MT-401 utilizes a novel non-genetically modified approach that recognizes multiple antigens expressed on tumor cells, thereby designed to minimize tumor escape. MT-401 is currently being studied in a Phase 2 clinical trial for the treatment of relapsed AML following allogeneic HSCT, and was designed to specifically target four different antigens that are upregulated in AML but have limited expression on normal cells.

In the European Union, orphan drug designation is granted to drugs intended for the treatment of life-threatening or chronically debilitating conditions affecting no more than five in 10,000 individuals in the European Union. Orphan drug designation by the EMA provides crucial support to expedite the development and market readiness of necessary drugs for such rare diseases. This designation will help Marker Therapeutics continue to develop MT-401 to fill a significant void in the treatment of AML and provides Marker Therapeutics with a range of potential benefits, including ten years of market exclusivity following approval, reduced regulatory fees, and invaluable scientific advice from the EMA during the drug development phase.

"The orphan drug designation for MT-401 by the EMA is a significant regulatory milestone," said Nadia Agopyan, Ph.D., RAC, Senior Vice President, Regulatory Affairs of Marker Therapeutics. "It acknowledges not just the potential therapeutic impact of MT-401, but also the urgent need to deliver innovative treatment options to patients living with AML. In 2020, MT-401 was also granted orphan designation by the U.S. Food and Drug Administration for the treatment of patients with AML. We are deeply committed to working with regulatory authorities to expedite the drug development and approval process."
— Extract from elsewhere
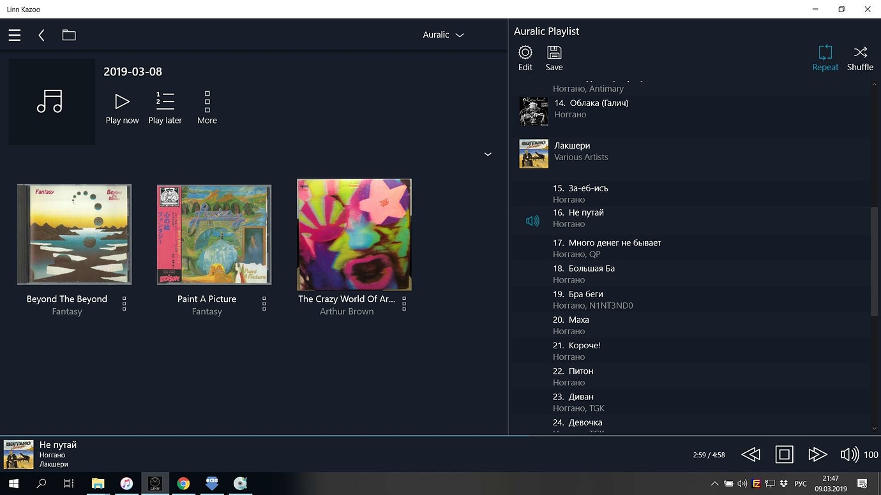Open The Crazy World album thumbnail

pyautogui.click(x=354, y=234)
"We are extremely proud to have been granted Orphan Drug Designation by the EMA for MT-401," said Juan F. Vera, M.D., President and Chief Executive Officer of Marker Therapeutics. "In our Phase 2 clinical trial of patients with post-transplant AML, we have observed promising results from patients with measurable residual disease, suggesting that the unique and differentiated targeting technology of MT-401 can be a potential treatment for patients with AML before relapse."

"This is an important milestone for Marker and a significant step forward in our mission to improve the lives of patients with AML, especially of those with relapsed AML where no therapeutic options have been approved. Our team at Marker is committed to accelerating the development of MT-401 and believes that this designation brings us one step closer to offering a new, potentially life-altering therapy for relapsed AML patients after stem cell transplant," concluded Dr. Vera.

About multiTAA-specific T cells

The multi-tumor associated antigen (multiTAA)-specific T cell platform is a novel, non-genetically modified cell therapy approach that selectively expands tumor-specific T cells from a patient’s/donor’s blood capable of recognizing a broad range of tumor antigens. Clinical trials that enrolled more than 180 patients with various hematological malignancies and solid tumors showed that autologous and allogeneic multiTAA-specific T cell products were well tolerated and demonstrated durable clinical responses, and consistent epitope spreading. The latter is typically not observed with other T cell therapies and enables the potential contribution to a lasting anti-tumor effect. Unlike other cell therapies which require hospitalization and close monitoring, multiTAA-specific T cells are designed to be administered in an outpatient setting.